Here, the advances in artificial intelligence and robotics come to the fore. To date, these technological strides have saved on labor costs and, by making wage differentials less of a factor, facilitated the reshoring of several industries from abroad. The nation’s demographic need will add to opportunities for artificial intelligence and robotics, which can substitute for labor and enable older Americans to work longer than they otherwise might. Because these sophisticated devices require more training and retraining over time, their existence will also offer tech opportunities to satisfy those needs.
Climate change will also enhance tech opportunities on several levels. One lies in finding alternatives to and enhancing the effectiveness of solar and wind power. Wind and solar, though always mentioned first in discussions of climate change, have proved themselves to be unreliable and otherwise inadequate for the task of fueling the world’s power needs. They’re also expensive, as is evident in how their development has long depended on heavy subsidies. No doubt, tech can find ways to improve their effectiveness and lower their costs, but even greater opportunities lie in developing alternatives. Nuclear power is gaining attention, especially smaller reactors that seem to remove the public fear of disaster. Hydrogen technologies are still largely experimental but have a distant promise. Fission lies on a much longer timeline.
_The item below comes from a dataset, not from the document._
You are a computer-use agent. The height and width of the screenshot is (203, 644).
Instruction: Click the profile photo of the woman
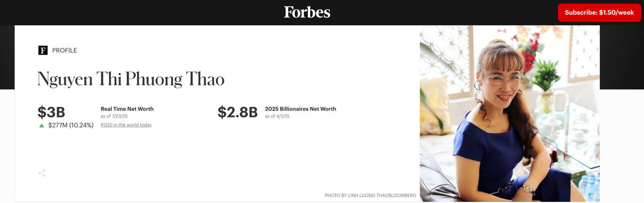click(509, 113)
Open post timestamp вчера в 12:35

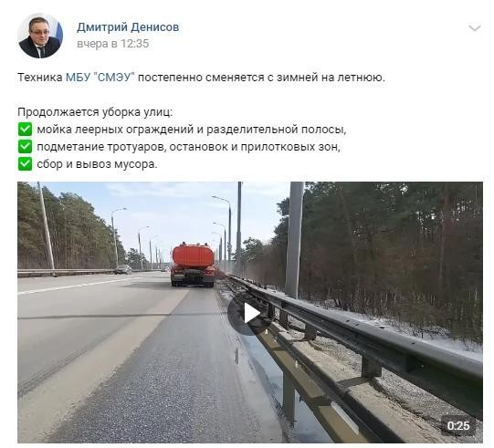(x=113, y=44)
While such alternatives get attention and certainly offer promise, opportunities also lie in efforts to manage fossil fuels. Certainly, gains are available in substituting natural gas for other fuels, in carbon capture, and in emissions control that can make fossil fuels less ecologically threatening or, eventually, not ecologically threatening at all. Even if such solutions fall short of this ideal, they can fuel economies less harmfully during the time needed to develop and apply more radical answers.
Although it’s hardly ever mentioned in the media, a tremendous field in which tech can act is in mitigating the ill effects of climate change. Techniques of flood control, for example, could provide an answer to the greater frequency and severity of storms supposedly caused by climate change. Additionally, there might be opportunities in bioengineering crops that do a better job of removing carbon dioxide and other emissions from the atmosphere. There might be still other opportunities in designing crops that cope better with the excess dryness or wetness supposedly caused by climate change. The urge to return the planet to some balance, one with which people will be happier, is understandable. But short of such an ideal, tech can find ways to allow people to live more comfortable and safe lives despite a changing climate.
It’s admittedly anodyne to say things like “technology is the future,” but it’s no less true for that fact. Today’s world—because of its many troubles and not despite them—offers a wide range of opportunities for technological experimentation and application. With those opportunities lies the potential for great gain, to the world at large and to those technologists who can bring it the needed answers.